Friday, December 10, 2010

Drama Queens By: Faryn Wegler

The Dating “Rules”

In the episode Drama Queens, Charlotte presses on in her mission to be married by year's end. At lunch she shows the ladies a new book she has purchased, entitled, Book called “Marriage Incorporated: How to Apply Successful Business Strategies to Finding a Husband”. She then says she is going to befriend her married friends husbands in order to get to know their bachelor friends. Charlotte’s belief in following certain dating “rules” is common amongst many modern day women who want to get married; we even saw the appearance of a similar book in the Ally McBeal episode (“The Kiss”) we viewed at the beginning of the semester called “All The Rules: Time-tested Secrets for Capturing the Heart of Mr. Right”. Similar to Ally, Charlotte too has faith that following a guideline of rules could potentially help women land the perfect husband. Being professional businesswomen, both Charlotte and Ally believe that they should approach finding a mate with the same dedication and organization they bring to their careers. This demonstrates the pressure women over the age of thirty often feel to “settle down” and conform to the traditional societal gender roles of being a wife and mother.
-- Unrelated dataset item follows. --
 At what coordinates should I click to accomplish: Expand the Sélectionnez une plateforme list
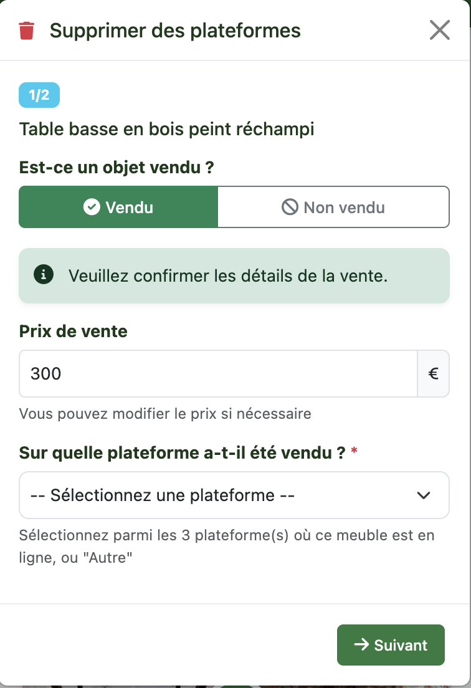(x=234, y=495)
Women Complaining About Men

Miranda wonders if her relationship with Steve is becoming too comfortable when she finds "skid marks" in his underwear. She tells Carrie, “We whine when we don’t have a boyfriend and we whine when we do.” Women complaining about the lack of a man in their life or problems with the man they are dating have been seen in practically every episode of SATC we have viewed so far. Despite being a successful lawyer, Miranda too is preoccupied with finding a man, or talking about her boyfriend’s imperfections. The progressive, feminist attitude the women display in their careers is undermined by their constant obsession with talking about men.

Gender Role Reversal

Three weeks into her relationship with Aidan, Carrie begins to freak because everything seems so perfect. When Aidan asks Carrie to meet his parents, she can't deal and finds herself saying no. Carrie realizes that in her relationship with Aidan, she's been behaving like Big, and he's been acting like the sensitive and available guy she always wanted Big to be. The fact that Carrie believes she is behaving like the “man” in the relationship (in that she is anxious to take big steps such as meeting the parents) demonstrates a sort of gender reversal amongst her and Aiden. This can be considered a progressive representation of women in that Carrie has the option of choosing whether or not she is “ready” to take the next step in her relationship. Unlike most episodes where the women are constantly pressuring their men to commit, this episode highlights Carrie’s modern-age womanly independence that permits her to decide whether or not the relationship is “right” for her.